It’s time for another Ask Cranky question. This is one that has been asked in various forms over the years. In fact, I hope I haven’t already written about this before. But it’s a great question and it doesn’t make sense to a lot of people why this happens.
A little bit ago I was looking for a flight from Los Angeles to Hawaii on one of the random cheap flight websites. When I put in the search requirements, it came up with the cheapest flights having a layover in San Francisco. Figuring it wasn’t that far just to drive to san francisco, I picked there as my originating airport. I even chose to leave right before the layover flight would have normally taken off. The site then told me that I had to take a layover in Los Angeles to continue to Honolulu. Is this really all based on economics or just a sneaky way of the airlines getting a little bit more of your money? It’s obvious they have non stop flights from both Los Angeles and San francisco. Why the layovers? I would think it would cost more over all for fuel, and using terminals.
The first thing to keep in mind with something like this is that airlines don’t price based on costs. They price based on demand. When schedules are set at least a couple months in advance, predictions about revenues have been made and the hope is that the flight will be profitable, but airlines never know for sure. Once the schedule is set in stone, costs aren’t going to change, so it’s up to the revenue management team to simply maximize the amount of revenue that gets onboard that airplane.
One thing that we know without question is that a lot of people will pay more to fly nonstop, so even if a connecting itinerary may cost an airline more to fly, the airline doesn’t care about that. It only cares about getting as much revenue as it can on each flight, and that might mean pricing connecting itineraries less than nonstop.
This one looks like it’s probably on United from the routes involved, so let’s just pretend that’s the story. Here’s what I think is happening. United thinks that it can sell a lot of seats on those flights to passengers wanting to fly nonstop. But it doesn’t expect that it’s actually going to fill up every seat with those higher fares. It could reduce prices on the nonstop to increase demand, but then it dilutes the fares that all those other people would have paid and that could result in less revenue even if it puts more people on the airplane. So it tries to find another way to fill up those seats.

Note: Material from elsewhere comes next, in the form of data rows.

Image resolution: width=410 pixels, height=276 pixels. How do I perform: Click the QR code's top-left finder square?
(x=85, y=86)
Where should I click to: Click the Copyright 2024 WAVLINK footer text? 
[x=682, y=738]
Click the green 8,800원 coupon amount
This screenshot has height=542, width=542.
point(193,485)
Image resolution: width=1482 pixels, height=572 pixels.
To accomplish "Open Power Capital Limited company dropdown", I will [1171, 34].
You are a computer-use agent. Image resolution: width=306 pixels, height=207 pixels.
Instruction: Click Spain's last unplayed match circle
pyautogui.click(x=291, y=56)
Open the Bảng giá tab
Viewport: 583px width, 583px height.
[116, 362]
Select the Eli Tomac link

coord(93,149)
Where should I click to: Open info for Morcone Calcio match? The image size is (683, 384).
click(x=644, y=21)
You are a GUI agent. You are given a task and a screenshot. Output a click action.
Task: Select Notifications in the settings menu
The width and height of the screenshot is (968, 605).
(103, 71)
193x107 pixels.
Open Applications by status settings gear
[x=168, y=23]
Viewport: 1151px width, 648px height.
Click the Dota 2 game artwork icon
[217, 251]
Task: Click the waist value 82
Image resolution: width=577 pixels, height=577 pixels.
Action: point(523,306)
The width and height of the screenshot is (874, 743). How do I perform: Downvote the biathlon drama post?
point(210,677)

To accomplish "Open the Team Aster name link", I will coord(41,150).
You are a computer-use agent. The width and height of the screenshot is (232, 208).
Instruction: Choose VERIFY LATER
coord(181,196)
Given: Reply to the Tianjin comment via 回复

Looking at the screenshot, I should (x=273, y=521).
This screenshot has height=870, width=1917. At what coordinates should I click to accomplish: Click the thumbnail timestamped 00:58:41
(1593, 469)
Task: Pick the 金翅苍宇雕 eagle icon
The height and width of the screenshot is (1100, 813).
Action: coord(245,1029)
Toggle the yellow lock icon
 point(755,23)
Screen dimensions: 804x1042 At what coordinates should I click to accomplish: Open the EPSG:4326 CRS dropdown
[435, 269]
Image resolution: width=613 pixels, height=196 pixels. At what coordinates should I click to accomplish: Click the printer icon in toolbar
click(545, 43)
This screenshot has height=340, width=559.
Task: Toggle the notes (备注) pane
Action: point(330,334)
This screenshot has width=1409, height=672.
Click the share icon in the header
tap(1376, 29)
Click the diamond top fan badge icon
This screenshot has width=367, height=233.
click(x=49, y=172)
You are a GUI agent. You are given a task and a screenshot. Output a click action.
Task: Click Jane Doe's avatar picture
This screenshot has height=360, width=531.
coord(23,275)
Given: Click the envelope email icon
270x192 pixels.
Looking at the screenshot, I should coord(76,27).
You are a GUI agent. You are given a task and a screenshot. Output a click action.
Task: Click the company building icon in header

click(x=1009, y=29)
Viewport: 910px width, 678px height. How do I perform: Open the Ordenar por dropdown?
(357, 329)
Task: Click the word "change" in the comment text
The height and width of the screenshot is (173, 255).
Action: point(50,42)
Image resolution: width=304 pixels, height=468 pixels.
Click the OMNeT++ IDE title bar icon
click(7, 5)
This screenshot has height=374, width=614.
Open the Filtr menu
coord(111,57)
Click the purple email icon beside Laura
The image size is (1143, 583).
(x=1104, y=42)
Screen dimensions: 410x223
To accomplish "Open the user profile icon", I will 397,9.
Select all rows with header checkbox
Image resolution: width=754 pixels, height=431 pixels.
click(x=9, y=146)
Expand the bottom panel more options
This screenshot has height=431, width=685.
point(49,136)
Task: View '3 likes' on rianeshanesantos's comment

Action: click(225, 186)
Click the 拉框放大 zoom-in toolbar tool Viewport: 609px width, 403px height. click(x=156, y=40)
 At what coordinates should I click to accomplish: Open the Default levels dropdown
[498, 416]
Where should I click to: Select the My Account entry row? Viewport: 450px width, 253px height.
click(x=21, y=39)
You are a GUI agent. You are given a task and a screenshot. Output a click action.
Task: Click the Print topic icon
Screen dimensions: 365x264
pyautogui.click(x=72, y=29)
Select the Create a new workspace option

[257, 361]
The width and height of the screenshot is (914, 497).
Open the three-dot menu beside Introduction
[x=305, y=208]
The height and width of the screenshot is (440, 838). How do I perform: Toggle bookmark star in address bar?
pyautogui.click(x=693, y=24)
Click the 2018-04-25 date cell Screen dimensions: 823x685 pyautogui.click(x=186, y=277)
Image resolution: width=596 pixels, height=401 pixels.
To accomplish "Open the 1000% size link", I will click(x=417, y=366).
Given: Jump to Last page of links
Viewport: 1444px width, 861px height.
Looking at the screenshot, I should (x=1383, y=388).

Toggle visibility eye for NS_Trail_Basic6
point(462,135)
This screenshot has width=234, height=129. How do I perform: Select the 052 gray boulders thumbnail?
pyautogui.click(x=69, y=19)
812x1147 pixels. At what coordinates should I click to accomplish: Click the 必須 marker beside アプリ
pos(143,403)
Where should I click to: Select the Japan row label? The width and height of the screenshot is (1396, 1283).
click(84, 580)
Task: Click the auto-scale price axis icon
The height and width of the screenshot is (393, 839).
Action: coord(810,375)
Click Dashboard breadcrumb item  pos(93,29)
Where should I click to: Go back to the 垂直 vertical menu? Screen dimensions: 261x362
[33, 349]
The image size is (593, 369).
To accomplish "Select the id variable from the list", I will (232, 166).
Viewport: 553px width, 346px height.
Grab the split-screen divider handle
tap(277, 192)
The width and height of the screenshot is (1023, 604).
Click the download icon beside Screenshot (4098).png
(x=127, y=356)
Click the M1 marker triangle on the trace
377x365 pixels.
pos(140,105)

There is a segment of the population that will be willing to make a connection if it means cheaper flights. Those people might be considering flying a different airline like American or Delta or not traveling at all with the current nonstop fares being charged by United. So how can United find a way to keep those passengers without diluting the existing fares? It can route them over a connection. That means those who want to pay more for the nonstop will still pay more, but United can fill up empty seats with that connecting traffic from the truly price-sensitive traveler.
In the end, United fills more seats and makes more money, even though it may seem counter-intuitive at first glance.